▸ Data for this task:
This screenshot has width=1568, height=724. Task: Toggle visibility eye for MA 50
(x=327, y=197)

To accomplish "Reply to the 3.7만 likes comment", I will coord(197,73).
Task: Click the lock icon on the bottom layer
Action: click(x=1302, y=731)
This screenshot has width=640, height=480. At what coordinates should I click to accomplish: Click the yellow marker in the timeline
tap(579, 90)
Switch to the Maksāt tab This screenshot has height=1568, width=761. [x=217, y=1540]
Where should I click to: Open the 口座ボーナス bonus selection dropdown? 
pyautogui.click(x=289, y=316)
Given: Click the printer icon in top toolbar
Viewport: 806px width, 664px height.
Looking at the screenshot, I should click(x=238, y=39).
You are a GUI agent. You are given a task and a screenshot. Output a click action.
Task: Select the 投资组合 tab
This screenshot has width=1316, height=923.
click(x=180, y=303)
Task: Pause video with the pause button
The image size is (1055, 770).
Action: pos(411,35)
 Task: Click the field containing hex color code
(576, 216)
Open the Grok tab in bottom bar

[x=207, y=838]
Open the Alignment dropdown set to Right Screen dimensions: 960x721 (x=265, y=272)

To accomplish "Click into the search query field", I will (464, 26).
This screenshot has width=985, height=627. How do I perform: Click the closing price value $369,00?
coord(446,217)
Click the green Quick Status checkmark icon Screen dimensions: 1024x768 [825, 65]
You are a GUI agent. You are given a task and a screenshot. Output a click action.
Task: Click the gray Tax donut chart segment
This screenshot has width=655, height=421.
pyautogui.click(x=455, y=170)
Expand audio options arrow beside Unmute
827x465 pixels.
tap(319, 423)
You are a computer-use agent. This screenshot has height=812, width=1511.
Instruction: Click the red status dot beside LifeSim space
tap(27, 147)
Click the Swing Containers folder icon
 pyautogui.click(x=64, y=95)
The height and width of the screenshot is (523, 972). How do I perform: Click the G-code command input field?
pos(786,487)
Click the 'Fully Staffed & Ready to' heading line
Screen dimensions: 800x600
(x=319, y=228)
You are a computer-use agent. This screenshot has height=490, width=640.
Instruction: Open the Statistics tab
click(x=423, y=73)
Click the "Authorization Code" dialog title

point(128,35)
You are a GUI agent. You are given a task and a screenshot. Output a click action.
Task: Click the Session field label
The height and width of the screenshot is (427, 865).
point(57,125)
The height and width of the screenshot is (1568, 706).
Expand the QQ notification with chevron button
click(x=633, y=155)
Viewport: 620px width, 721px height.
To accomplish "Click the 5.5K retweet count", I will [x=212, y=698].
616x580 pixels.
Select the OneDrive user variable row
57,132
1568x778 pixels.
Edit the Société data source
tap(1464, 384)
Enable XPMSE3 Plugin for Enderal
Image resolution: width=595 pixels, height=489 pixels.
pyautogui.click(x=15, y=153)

▸ Exercise prompt:
So that the data stays intact, repeat all of it exactly.

▸ Output of the task:
This screenshot has width=1568, height=724. Task: Toggle visibility eye for MA 50
(x=327, y=197)

To accomplish "Reply to the 3.7만 likes comment", I will coord(197,73).
Task: Click the lock icon on the bottom layer
Action: click(x=1302, y=731)
This screenshot has width=640, height=480. At what coordinates should I click to accomplish: Click the yellow marker in the timeline
tap(579, 90)
Switch to the Maksāt tab This screenshot has height=1568, width=761. [x=217, y=1540]
Where should I click to: Open the 口座ボーナス bonus selection dropdown? 
pyautogui.click(x=289, y=316)
Given: Click the printer icon in top toolbar
Viewport: 806px width, 664px height.
Looking at the screenshot, I should click(x=238, y=39).
You are a GUI agent. You are given a task and a screenshot. Output a click action.
Task: Select the 投资组合 tab
This screenshot has width=1316, height=923.
click(x=180, y=303)
Task: Pause video with the pause button
The image size is (1055, 770).
Action: pos(411,35)
 Task: Click the field containing hex color code
(576, 216)
Open the Grok tab in bottom bar

[x=207, y=838]
Open the Alignment dropdown set to Right Screen dimensions: 960x721 (x=265, y=272)

To accomplish "Click into the search query field", I will (464, 26).
This screenshot has width=985, height=627. How do I perform: Click the closing price value $369,00?
coord(446,217)
Click the green Quick Status checkmark icon Screen dimensions: 1024x768 [825, 65]
You are a GUI agent. You are given a task and a screenshot. Output a click action.
Task: Click the gray Tax donut chart segment
This screenshot has width=655, height=421.
pyautogui.click(x=455, y=170)
Expand audio options arrow beside Unmute
827x465 pixels.
tap(319, 423)
You are a computer-use agent. This screenshot has height=812, width=1511.
Instruction: Click the red status dot beside LifeSim space
tap(27, 147)
Click the Swing Containers folder icon
 pyautogui.click(x=64, y=95)
The height and width of the screenshot is (523, 972). How do I perform: Click the G-code command input field?
pos(786,487)
Click the 'Fully Staffed & Ready to' heading line
Screen dimensions: 800x600
(x=319, y=228)
You are a computer-use agent. This screenshot has height=490, width=640.
Instruction: Open the Statistics tab
click(x=423, y=73)
Click the "Authorization Code" dialog title

point(128,35)
You are a GUI agent. You are given a task and a screenshot. Output a click action.
Task: Click the Session field label
The height and width of the screenshot is (427, 865).
point(57,125)
The height and width of the screenshot is (1568, 706).
Expand the QQ notification with chevron button
click(x=633, y=155)
Viewport: 620px width, 721px height.
To accomplish "Click the 5.5K retweet count", I will [x=212, y=698].
616x580 pixels.
Select the OneDrive user variable row
57,132
1568x778 pixels.
Edit the Société data source
tap(1464, 384)
Enable XPMSE3 Plugin for Enderal
Image resolution: width=595 pixels, height=489 pixels.
pyautogui.click(x=15, y=153)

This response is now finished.